● **WHAT YOU NEED TO DO**: Extract only the lines running from the top of the entries to the line that holds "Task: Delete case type ייעוץ משפטי כללי". Include that line and omit the pictures.

● **DATA IN THIS EXERCISE**:
◇ ◇ ◇ ◇ ◇
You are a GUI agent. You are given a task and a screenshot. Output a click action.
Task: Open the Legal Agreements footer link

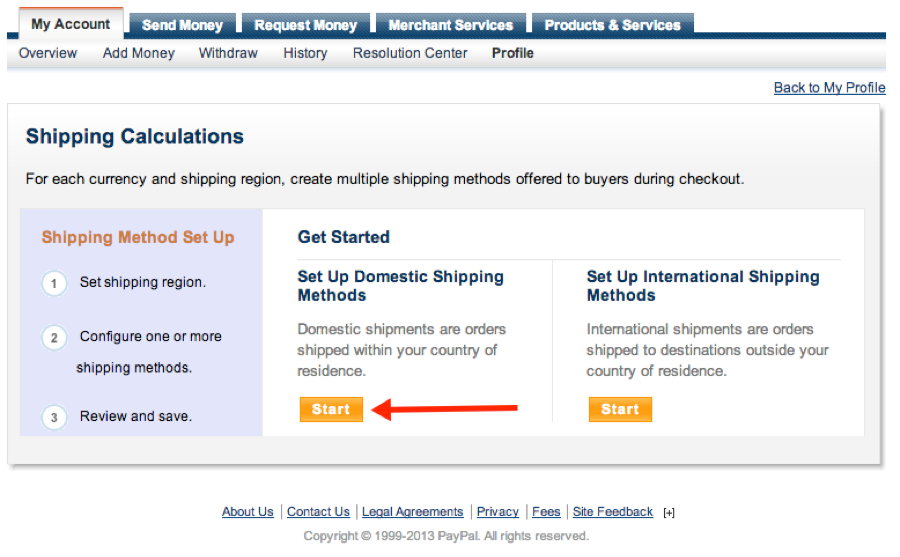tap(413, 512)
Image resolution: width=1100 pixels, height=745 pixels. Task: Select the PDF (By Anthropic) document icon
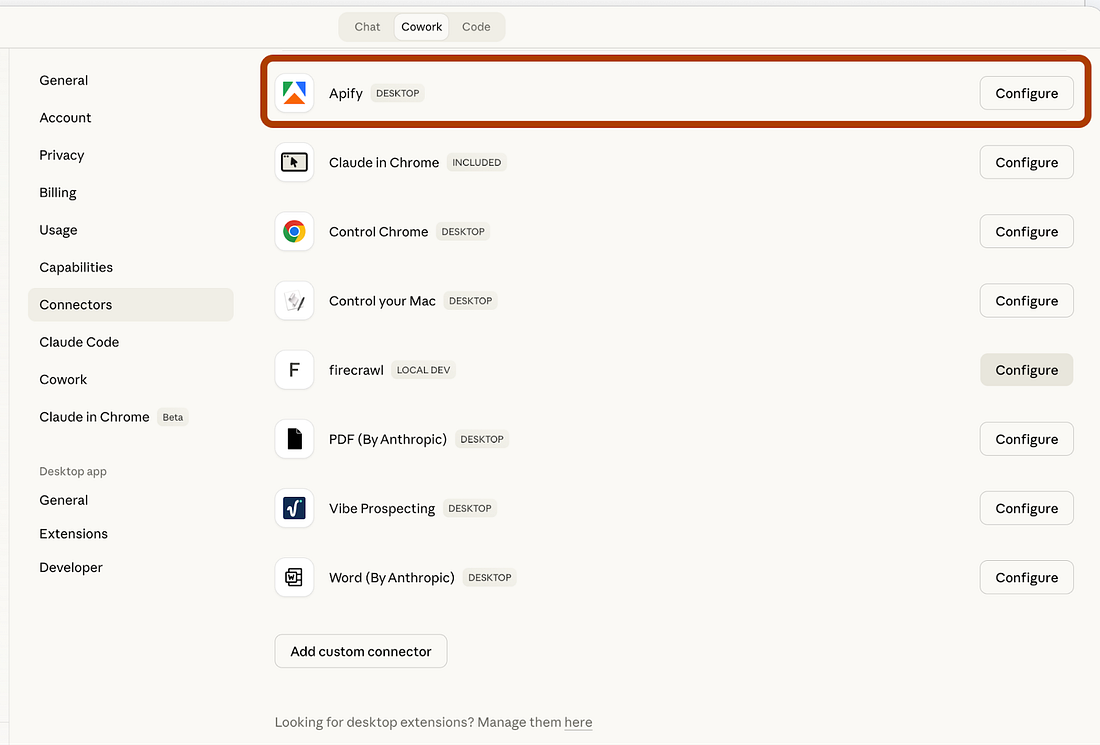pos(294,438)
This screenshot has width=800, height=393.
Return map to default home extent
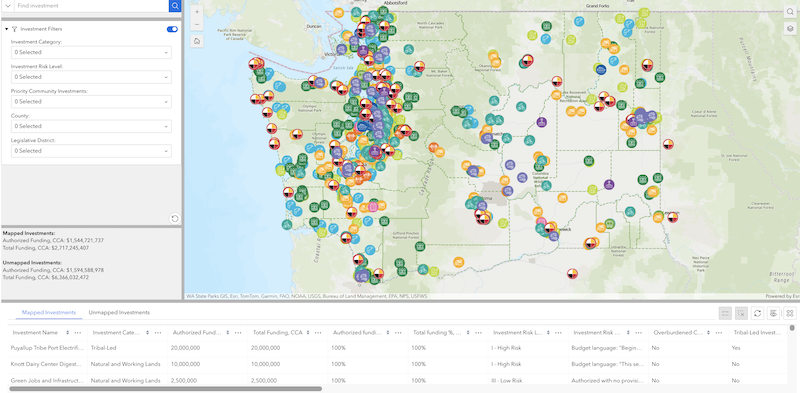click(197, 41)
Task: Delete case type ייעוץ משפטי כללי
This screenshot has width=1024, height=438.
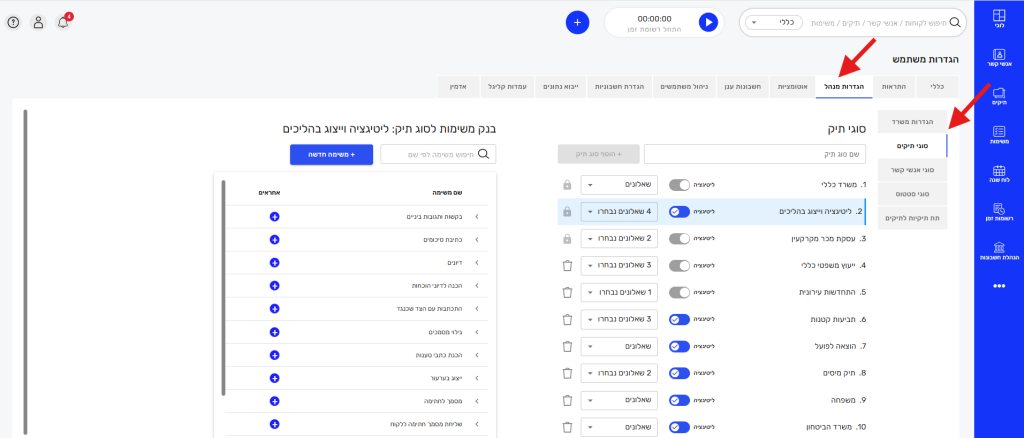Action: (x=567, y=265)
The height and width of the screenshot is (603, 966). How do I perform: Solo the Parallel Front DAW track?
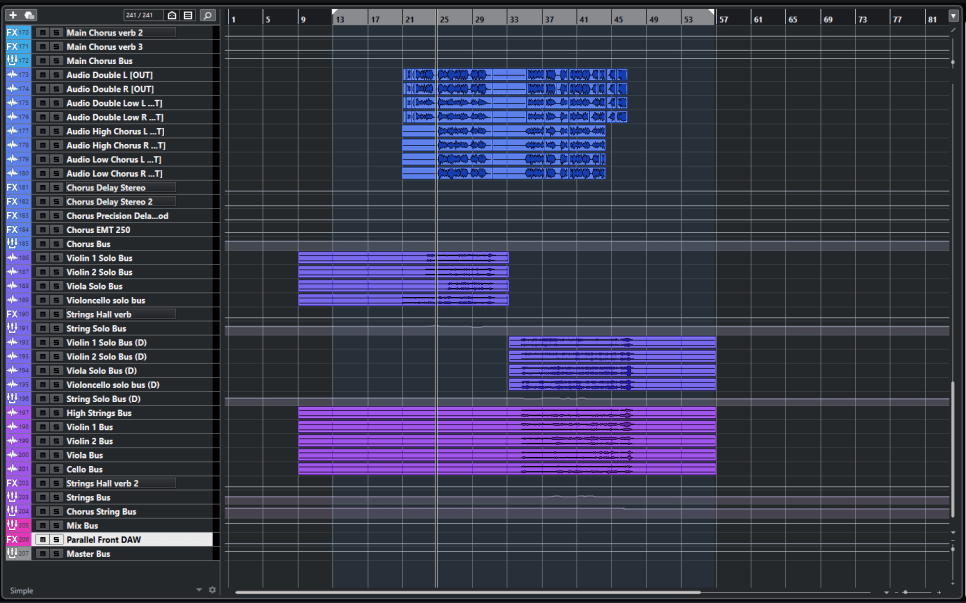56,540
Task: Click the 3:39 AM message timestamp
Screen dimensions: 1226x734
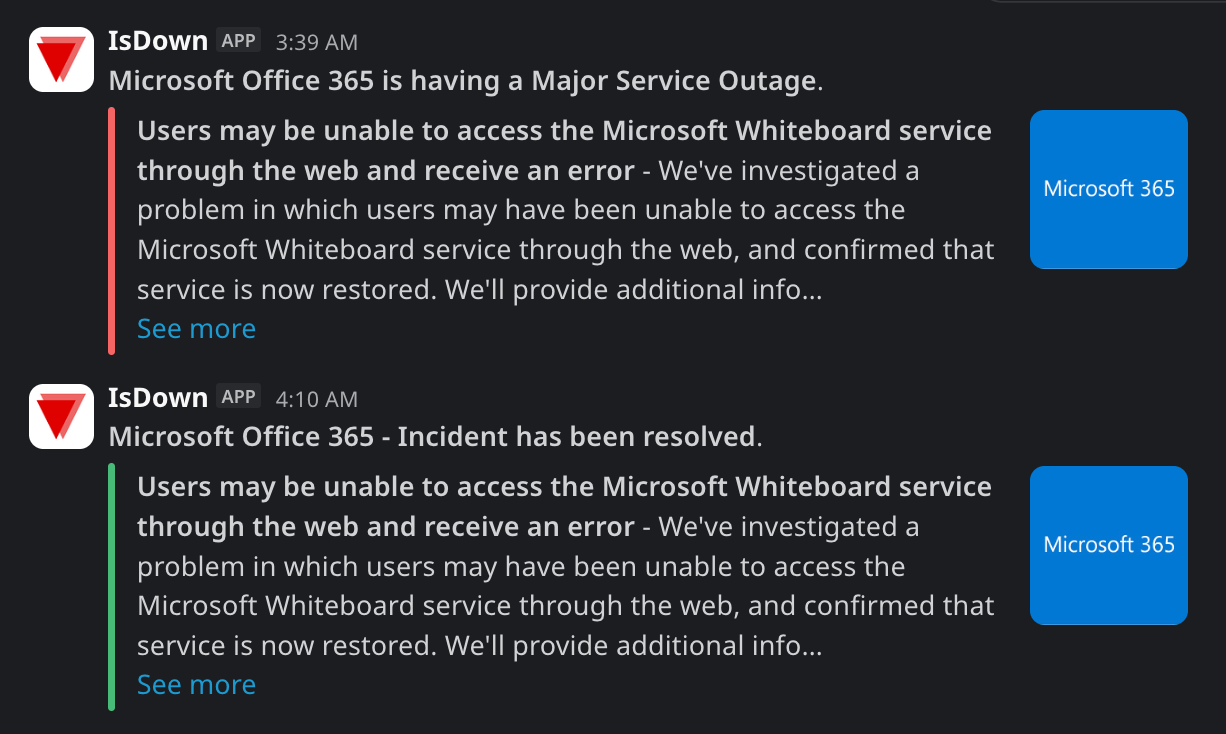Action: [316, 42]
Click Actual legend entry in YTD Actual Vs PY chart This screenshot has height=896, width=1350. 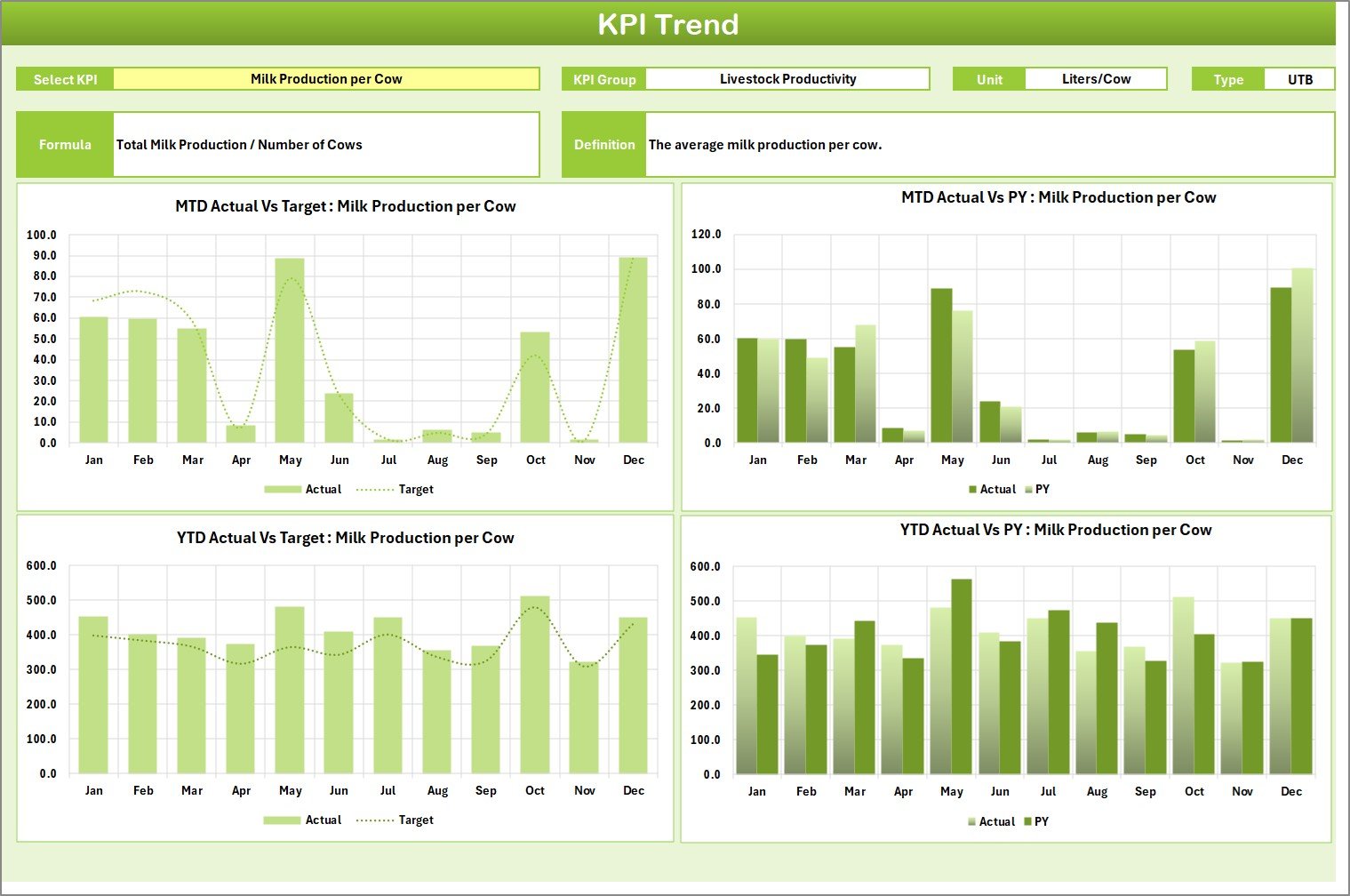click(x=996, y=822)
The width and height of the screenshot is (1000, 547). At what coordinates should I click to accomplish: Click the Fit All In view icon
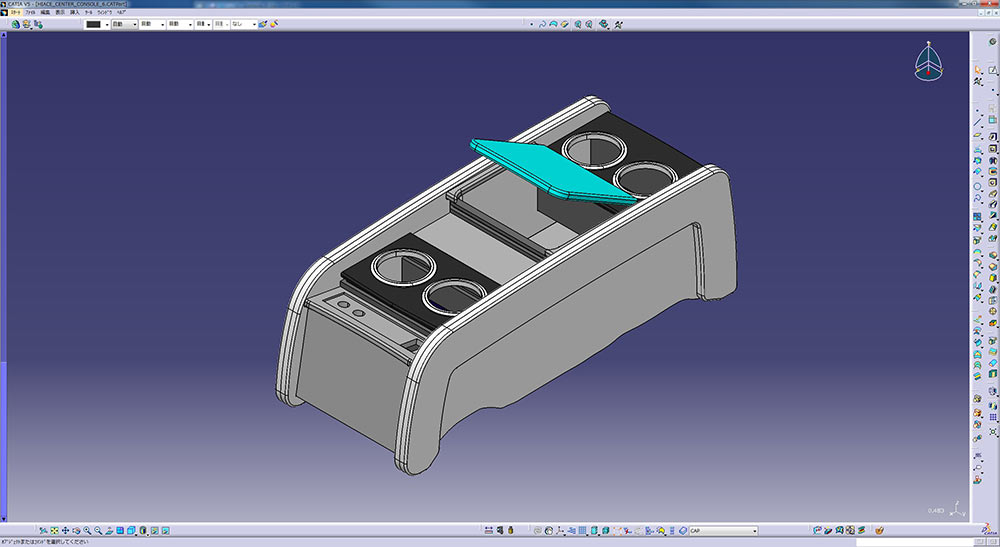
◇ ◇ ◇ ◇ ◇
● **ANSWER TO THE EXERCISE**:
You are a GUI agent. You are given a task and a screenshot. Output a click action.
Task: Open the Legal Agreements footer link

tap(413, 512)
Image resolution: width=1100 pixels, height=745 pixels. Task: Select the PDF (By Anthropic) document icon
pos(294,438)
This screenshot has width=800, height=393.
Return map to default home extent
click(197, 41)
Task: Delete case type ייעוץ משפטי כללי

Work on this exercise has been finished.